30日の欧米市場では、株式市場が続伸しました。

NYダウ平均が前日比+235.31ドルの17929.99ドルまで上昇。S&PおよびNASDAQもぞれぞれ前日比+1.3%上昇しました。ドイツ株式指数のDAXは前日比+0.71%、英FTSE500に至っては前日比+2.27%となりました。

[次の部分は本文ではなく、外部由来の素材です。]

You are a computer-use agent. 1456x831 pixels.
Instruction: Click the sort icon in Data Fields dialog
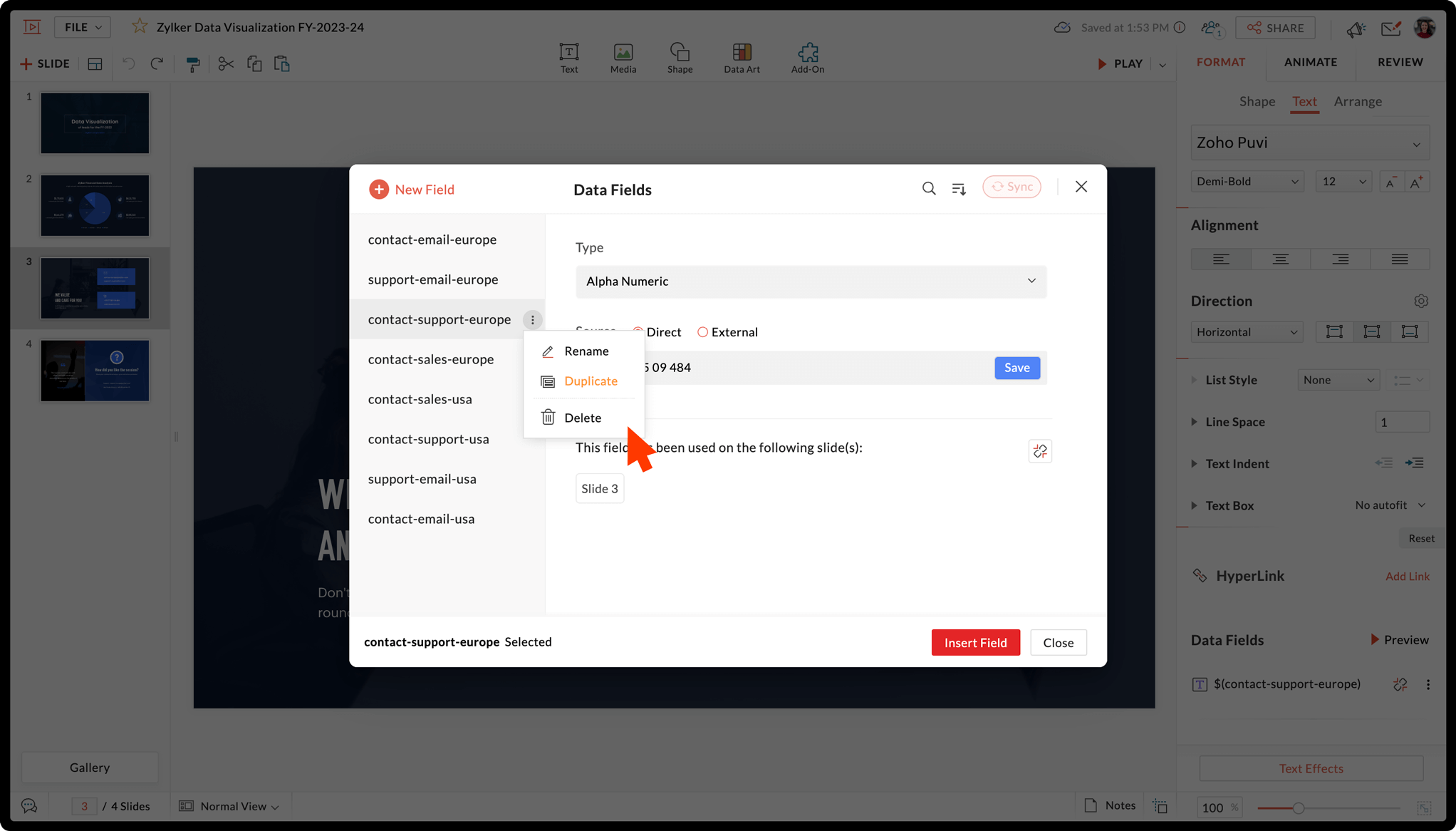tap(959, 188)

この日、ECB(欧州中央銀行)が刺激プログラムにおける債券購入のルール緩和を検討していると報じられたこと、またBOE(イングランド銀行)のカーニー総裁がBrexit(英国のEU離脱)選択の影響に対処するために数か月内における金融緩和の必要性を示したことなどがマーケットに好感された形となりました。

ECBのQEプログラム検討でユーロ/ドルは一時1.1020ドルまで下落。また、BOEの追加緩和示唆でポンドは対ドルで約2%下落しました。

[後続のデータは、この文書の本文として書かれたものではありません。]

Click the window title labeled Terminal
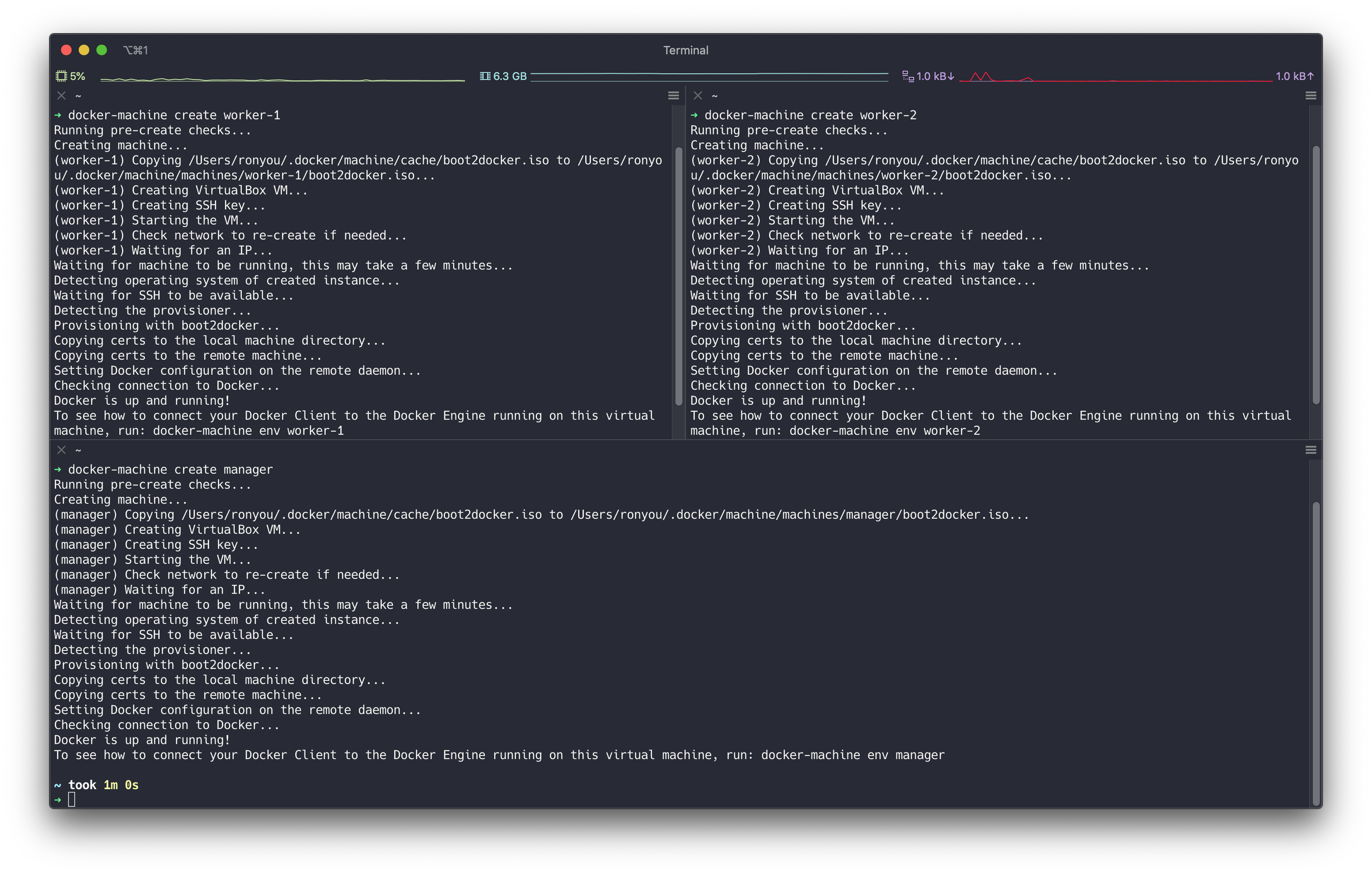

株価の上昇もあり、ドル/円およびクロス円は比較的しっかりとした動きをし、ドル/円は103.27円まで、豪ドル/円・NZドル/円はそれぞれ76.99円、73.69円まで上昇しました。またトルコリラ/円も35.81円まで値を伸ばしました。


[本日の相場見通し]

にわかに飛び込んできたニュースが、次期首相候補の“本命”と目されていたボリス・ジョンソン前ロンドン市長のまさかの出馬見送り。

離脱派の象徴的存在でもあったジョンソン氏の突如の翻意は、離脱を支持した有権者からは「敵前逃亡」と批判され、ロンドン市内でも怒りの声が多数出ているとのこと。

EU首脳会議で9月まで結論を先延ばしした英国ですが、辞任を表明しているキャメロン首相の後釜を巡り、国内政局の混迷化が予想されています。

国民投票で勝利した離脱派は、その後もEUとの具体的な交渉方針や見通しなどを明示していない中、EUへの拠出金金額に関する虚偽発言等も問題となっており、当面の英国政治はリーダー不在の航海となりそうです。

これからの注目指標は、日本時間23時の米6月ISM製造業景況指数。その他では明日実施される豪総選挙。ハングパーラメント(宙ぶらりん議会)の可能性も予想される中、その選挙結果には要注目です。